#### Task details:
For the entries below, work out how many lines include the string "will", then write only that number.

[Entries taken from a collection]
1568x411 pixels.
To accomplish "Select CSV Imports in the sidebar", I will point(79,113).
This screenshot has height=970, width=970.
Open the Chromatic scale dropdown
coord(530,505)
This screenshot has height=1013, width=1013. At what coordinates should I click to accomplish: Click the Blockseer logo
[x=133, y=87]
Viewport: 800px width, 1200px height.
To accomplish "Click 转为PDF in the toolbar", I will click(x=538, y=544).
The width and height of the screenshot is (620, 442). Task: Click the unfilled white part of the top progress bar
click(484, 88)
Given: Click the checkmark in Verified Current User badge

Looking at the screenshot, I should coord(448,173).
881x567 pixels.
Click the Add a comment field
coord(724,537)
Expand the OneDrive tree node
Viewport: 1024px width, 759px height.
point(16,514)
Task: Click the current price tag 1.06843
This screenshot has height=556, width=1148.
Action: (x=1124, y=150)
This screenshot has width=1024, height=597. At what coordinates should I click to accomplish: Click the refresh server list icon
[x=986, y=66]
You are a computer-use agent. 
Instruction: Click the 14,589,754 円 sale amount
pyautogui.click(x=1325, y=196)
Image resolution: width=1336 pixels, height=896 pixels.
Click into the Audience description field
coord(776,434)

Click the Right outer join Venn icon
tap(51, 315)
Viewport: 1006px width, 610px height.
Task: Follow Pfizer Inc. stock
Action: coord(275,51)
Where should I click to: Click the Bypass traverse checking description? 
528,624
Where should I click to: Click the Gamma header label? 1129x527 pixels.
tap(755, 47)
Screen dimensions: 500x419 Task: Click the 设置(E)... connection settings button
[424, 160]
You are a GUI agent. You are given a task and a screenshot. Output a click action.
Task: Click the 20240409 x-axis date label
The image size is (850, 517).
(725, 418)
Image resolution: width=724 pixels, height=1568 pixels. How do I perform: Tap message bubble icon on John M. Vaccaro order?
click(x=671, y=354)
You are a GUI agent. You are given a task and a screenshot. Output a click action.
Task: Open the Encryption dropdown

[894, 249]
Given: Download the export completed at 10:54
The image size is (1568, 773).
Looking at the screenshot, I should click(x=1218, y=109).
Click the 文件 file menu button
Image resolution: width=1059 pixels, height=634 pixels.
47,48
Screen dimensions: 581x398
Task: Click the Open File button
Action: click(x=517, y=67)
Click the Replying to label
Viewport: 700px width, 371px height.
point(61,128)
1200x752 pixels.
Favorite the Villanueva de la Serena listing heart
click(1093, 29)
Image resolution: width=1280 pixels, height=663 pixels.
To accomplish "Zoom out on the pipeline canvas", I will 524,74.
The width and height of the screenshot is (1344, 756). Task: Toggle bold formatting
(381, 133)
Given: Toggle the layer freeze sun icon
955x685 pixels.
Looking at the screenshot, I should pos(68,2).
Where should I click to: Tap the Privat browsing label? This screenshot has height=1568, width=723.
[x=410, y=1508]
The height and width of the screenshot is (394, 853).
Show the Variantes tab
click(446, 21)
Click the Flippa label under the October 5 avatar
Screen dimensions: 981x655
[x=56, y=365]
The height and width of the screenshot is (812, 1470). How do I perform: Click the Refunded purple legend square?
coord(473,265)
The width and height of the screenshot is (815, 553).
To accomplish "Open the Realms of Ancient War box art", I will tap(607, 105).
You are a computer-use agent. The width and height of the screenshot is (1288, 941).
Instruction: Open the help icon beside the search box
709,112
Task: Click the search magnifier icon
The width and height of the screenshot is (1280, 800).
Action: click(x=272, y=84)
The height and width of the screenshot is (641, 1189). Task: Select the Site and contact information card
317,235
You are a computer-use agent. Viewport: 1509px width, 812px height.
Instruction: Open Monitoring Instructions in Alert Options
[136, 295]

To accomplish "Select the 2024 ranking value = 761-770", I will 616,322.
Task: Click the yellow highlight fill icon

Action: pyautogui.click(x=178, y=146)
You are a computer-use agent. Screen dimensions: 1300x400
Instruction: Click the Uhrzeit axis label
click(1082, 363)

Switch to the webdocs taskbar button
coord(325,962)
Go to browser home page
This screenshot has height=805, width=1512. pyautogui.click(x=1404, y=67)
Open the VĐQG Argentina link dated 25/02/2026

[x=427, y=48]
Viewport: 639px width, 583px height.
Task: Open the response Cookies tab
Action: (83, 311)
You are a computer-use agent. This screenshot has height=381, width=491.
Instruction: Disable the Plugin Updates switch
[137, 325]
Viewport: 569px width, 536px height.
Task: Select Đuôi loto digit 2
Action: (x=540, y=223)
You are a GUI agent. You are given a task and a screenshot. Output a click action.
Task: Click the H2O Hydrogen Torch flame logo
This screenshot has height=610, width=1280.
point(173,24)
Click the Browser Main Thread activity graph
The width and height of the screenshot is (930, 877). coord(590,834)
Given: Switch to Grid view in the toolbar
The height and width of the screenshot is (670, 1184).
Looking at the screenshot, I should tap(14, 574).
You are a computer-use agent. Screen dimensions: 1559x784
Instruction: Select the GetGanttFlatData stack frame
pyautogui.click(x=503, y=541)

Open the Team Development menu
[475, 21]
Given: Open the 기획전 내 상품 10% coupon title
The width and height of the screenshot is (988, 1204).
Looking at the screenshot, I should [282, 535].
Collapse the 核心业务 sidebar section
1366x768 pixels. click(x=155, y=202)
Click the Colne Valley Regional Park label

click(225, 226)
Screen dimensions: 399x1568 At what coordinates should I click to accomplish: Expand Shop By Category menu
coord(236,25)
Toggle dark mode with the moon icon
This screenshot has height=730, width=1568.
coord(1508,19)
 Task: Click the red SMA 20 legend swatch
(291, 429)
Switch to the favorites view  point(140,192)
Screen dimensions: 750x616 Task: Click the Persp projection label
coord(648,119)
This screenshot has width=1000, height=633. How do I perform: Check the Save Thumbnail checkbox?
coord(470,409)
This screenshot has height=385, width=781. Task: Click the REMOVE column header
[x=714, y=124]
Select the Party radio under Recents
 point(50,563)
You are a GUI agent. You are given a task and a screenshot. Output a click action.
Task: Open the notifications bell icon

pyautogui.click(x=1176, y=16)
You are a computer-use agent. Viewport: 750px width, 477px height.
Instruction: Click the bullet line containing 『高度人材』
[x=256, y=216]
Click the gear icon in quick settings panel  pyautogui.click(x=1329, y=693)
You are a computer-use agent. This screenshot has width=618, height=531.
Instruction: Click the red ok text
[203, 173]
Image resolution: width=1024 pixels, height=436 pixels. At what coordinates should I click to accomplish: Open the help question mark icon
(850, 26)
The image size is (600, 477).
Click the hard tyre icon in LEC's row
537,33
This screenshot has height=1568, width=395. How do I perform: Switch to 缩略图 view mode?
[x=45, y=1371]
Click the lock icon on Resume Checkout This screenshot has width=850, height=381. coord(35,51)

#### Task response:
5